§ **Exercise details**
The entries that follow are to be duplicated in full, character for character.

§ **Entries provided**
Segment Open

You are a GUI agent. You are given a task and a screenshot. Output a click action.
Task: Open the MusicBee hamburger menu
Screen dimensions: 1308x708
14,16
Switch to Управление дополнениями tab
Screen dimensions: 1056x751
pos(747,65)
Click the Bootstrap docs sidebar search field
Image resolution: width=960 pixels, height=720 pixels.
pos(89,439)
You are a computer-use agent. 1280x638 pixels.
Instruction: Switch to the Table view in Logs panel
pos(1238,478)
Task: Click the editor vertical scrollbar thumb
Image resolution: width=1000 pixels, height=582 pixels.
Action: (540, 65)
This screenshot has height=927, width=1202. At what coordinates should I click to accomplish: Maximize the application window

Segment Closed

§ **Answer below**
You are a GUI agent. You are given a task and a screenshot. Output a click action.
Task: Open the MusicBee hamburger menu
Screen dimensions: 1308x708
14,16
Switch to Управление дополнениями tab
Screen dimensions: 1056x751
pos(747,65)
Click the Bootstrap docs sidebar search field
Image resolution: width=960 pixels, height=720 pixels.
pos(89,439)
You are a computer-use agent. 1280x638 pixels.
Instruction: Switch to the Table view in Logs panel
pos(1238,478)
Task: Click the editor vertical scrollbar thumb
Image resolution: width=1000 pixels, height=582 pixels.
Action: (540, 65)
This screenshot has height=927, width=1202. At what coordinates should I click to accomplish: Maximize the application window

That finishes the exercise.